Elle profitait du bord de mer, Azèle, à l’âge où il fallait marquer ses rêves de futur, avant de s’en retourner. Le soleil semait des spots de lumière jaune pâle tachetés par les vieilles feuilles flétries des bouleaux à l’abri du vent sur la place de l’église ; l’eau descendait dans les rigoles de chaque côté de l’esplanade, derrière les bancs. Azèle dégringolait la volée de marches. C’était les dernières lueurs avant le soir. Elle s’était recueillie pour se trouver, et s’en retournait pour agir. Elle avait quitté le soleil déchiré, bordé le ciel iridescent.

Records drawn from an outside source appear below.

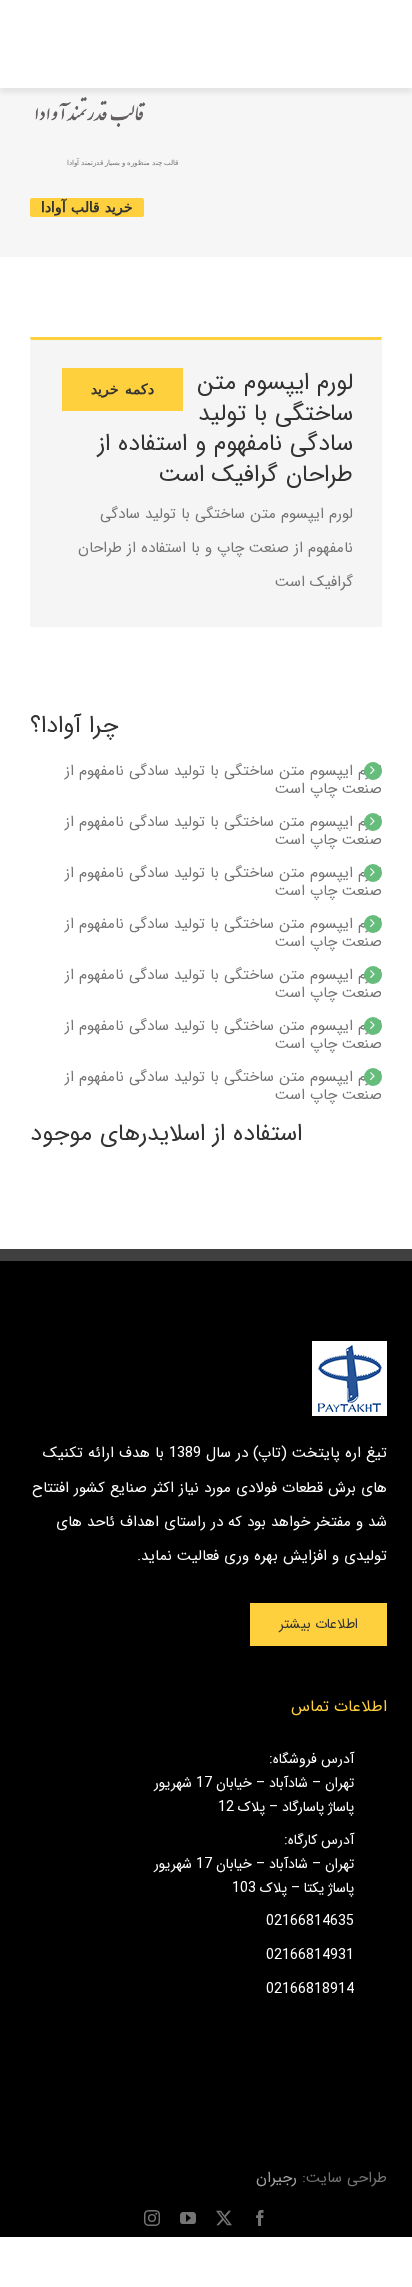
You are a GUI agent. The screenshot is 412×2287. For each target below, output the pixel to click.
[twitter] (224, 2218)
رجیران (276, 2178)
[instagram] (152, 2218)
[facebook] (260, 2218)
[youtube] (188, 2218)
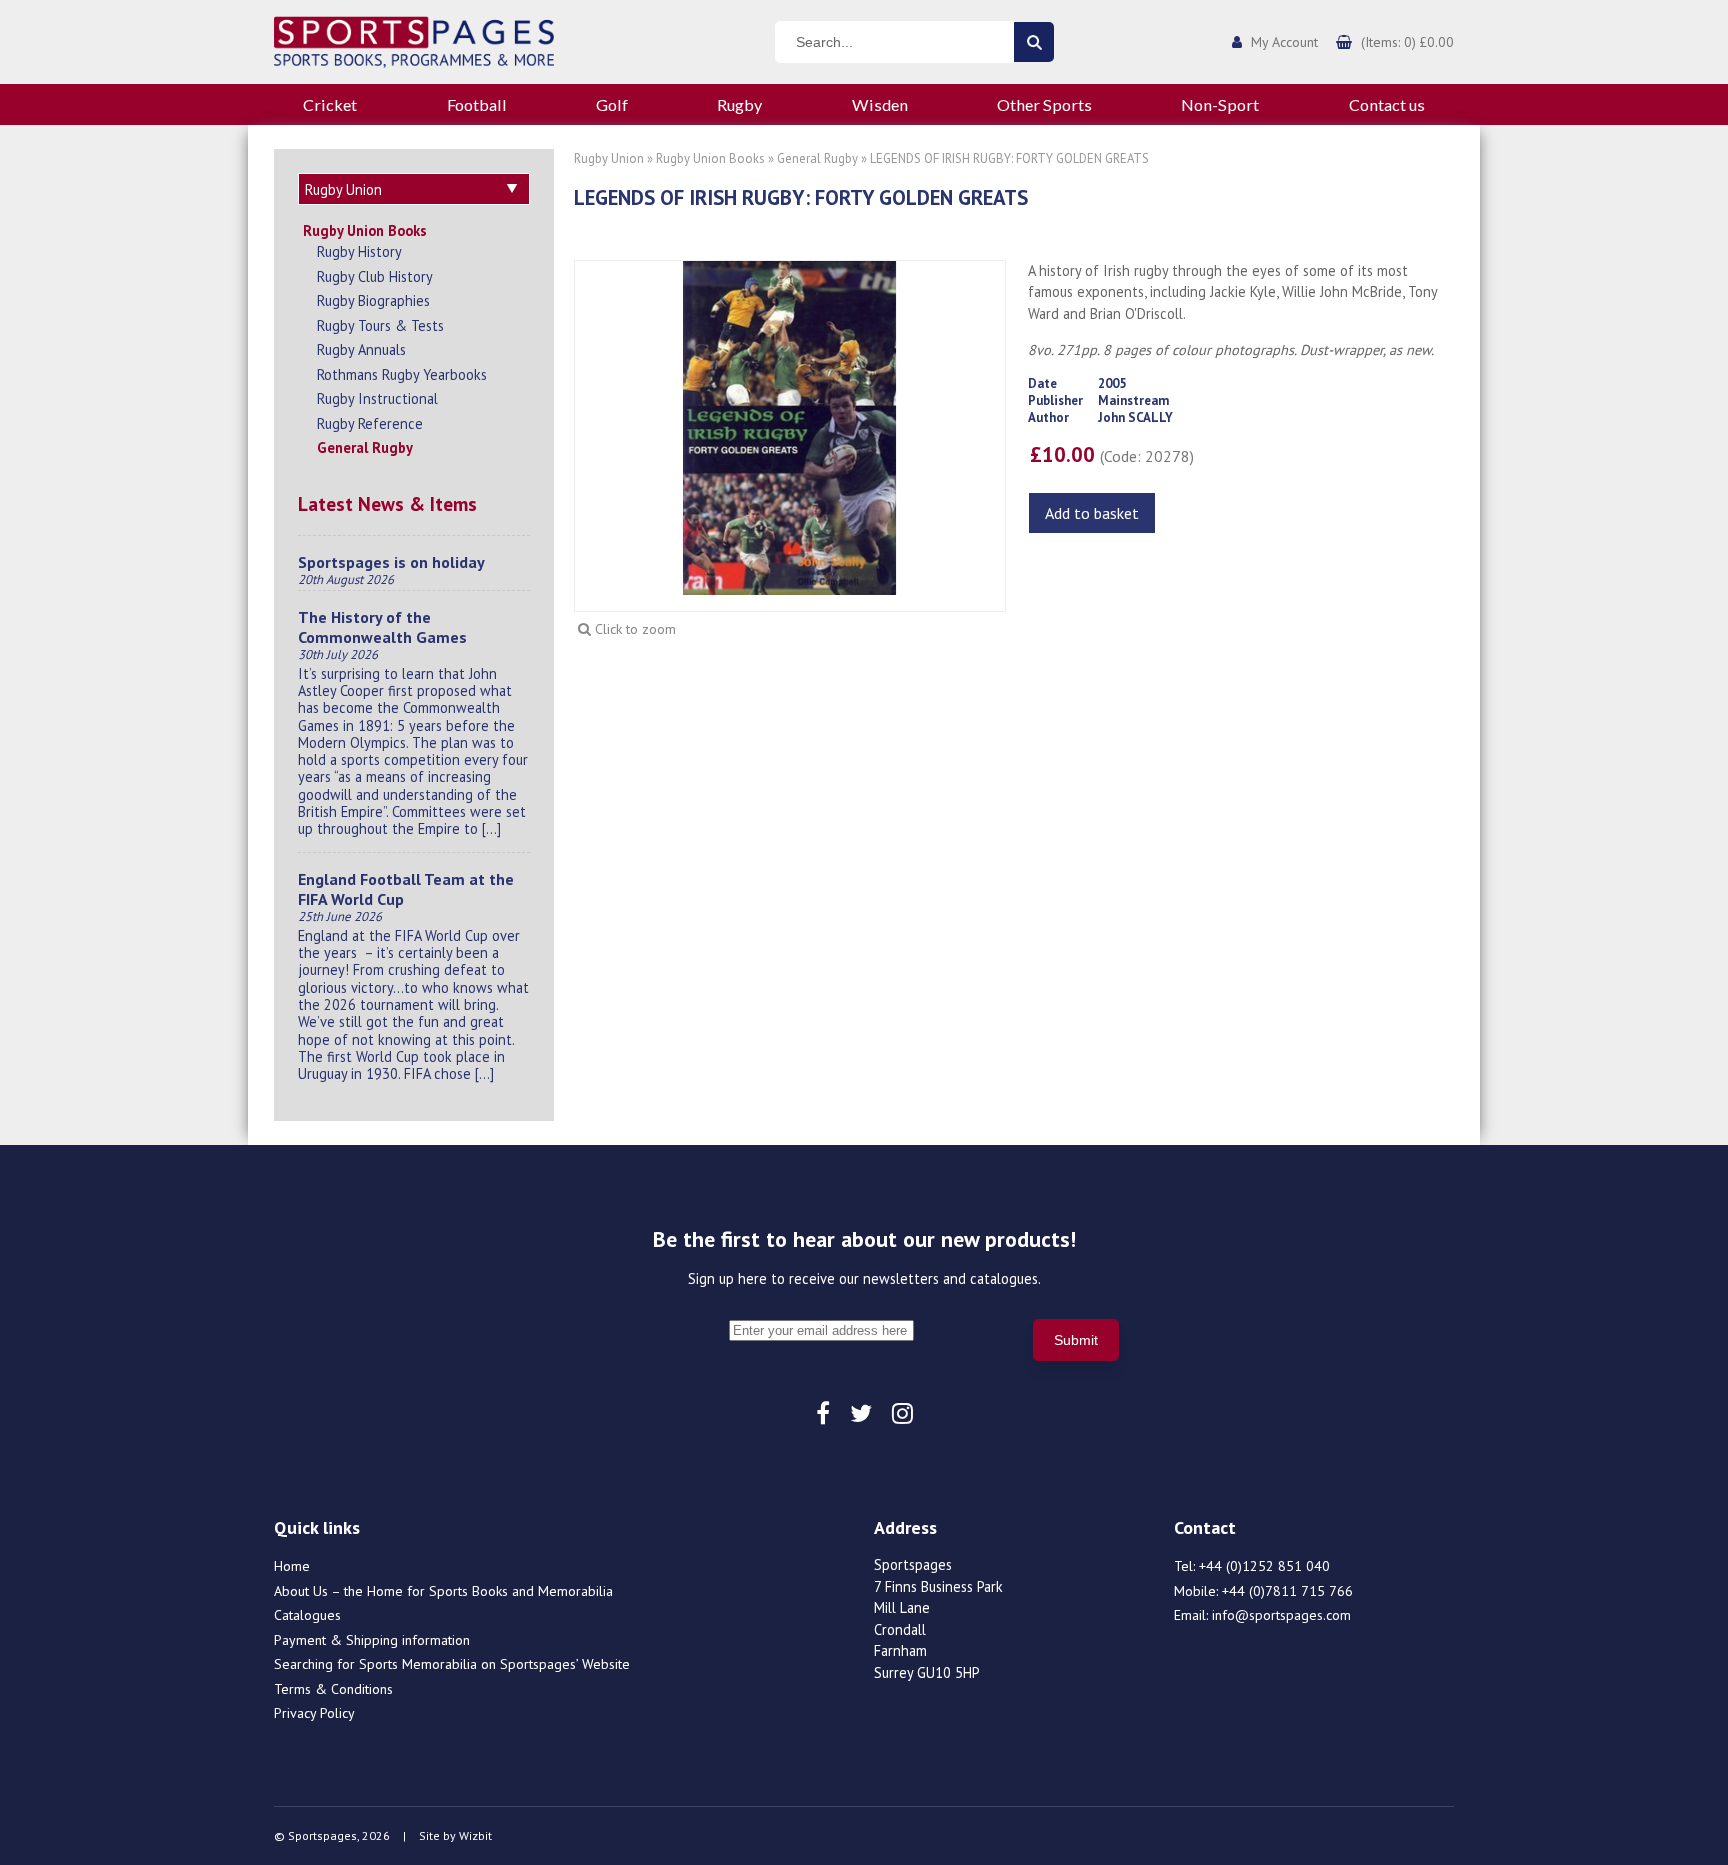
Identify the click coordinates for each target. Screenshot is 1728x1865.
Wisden (880, 104)
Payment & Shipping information (372, 1640)
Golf (612, 104)
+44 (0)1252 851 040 (1264, 1566)
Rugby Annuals (361, 349)
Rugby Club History (375, 276)
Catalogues (307, 1615)
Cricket (330, 104)
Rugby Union (609, 158)
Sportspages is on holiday (391, 562)
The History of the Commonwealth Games (382, 627)
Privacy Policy (314, 1713)
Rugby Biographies (373, 300)
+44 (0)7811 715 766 (1287, 1591)
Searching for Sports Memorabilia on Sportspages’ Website (452, 1664)
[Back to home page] (414, 40)
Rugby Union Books (365, 230)
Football (477, 104)
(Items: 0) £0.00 (1407, 42)
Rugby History (359, 251)
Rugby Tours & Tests (380, 325)
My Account (1284, 42)
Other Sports (1044, 104)
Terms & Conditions (333, 1689)
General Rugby (365, 447)
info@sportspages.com (1281, 1615)
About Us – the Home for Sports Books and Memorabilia (443, 1591)
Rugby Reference (370, 423)
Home (292, 1566)
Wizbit (475, 1835)
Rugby (739, 104)
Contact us (1387, 104)
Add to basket (1092, 513)
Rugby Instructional (377, 398)
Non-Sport (1220, 104)
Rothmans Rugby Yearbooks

C’est Meuricette qui eut la bonne idée. Elle a suggestionné la mère d’Azèle, un peu comme ça quoi Meuricette, d’appuyer là-bas pour voir ! « - Enfin j'veux dire qu’on sait jamais, ptètre vot’ fille c’est une artiste, faut la comprendre- moi pas, moi pas hein, ça c’est clair (les voyeuristes ! j'm’en fous !) – non mais vous, qu’êtes sa mère, faut la comprendre, la gosse ! Tout le monde on le dit nous, qu’elle a d'la vapeur dans les yeux ! » Alors la mère inconsciente de désespoir dans sa recherche s’approcha de la vieille porte d’ascenseur du quartier où que le bonhomme blanc de l’artiste semblait s’être fondu dans le métal, et s’apprêta à appuyer sur le bouton

un instant, elle fit face à l’art, et enfonça le « bouton du rêve ».

Alors le bonhomme blanc tendit ses deux bras pour faire coulisser la porte à lui : Azèle était là, sous le regard penaud de Meuricette, et sous le mien. Ses cheveux sentaient la mer ; elle avait grandi.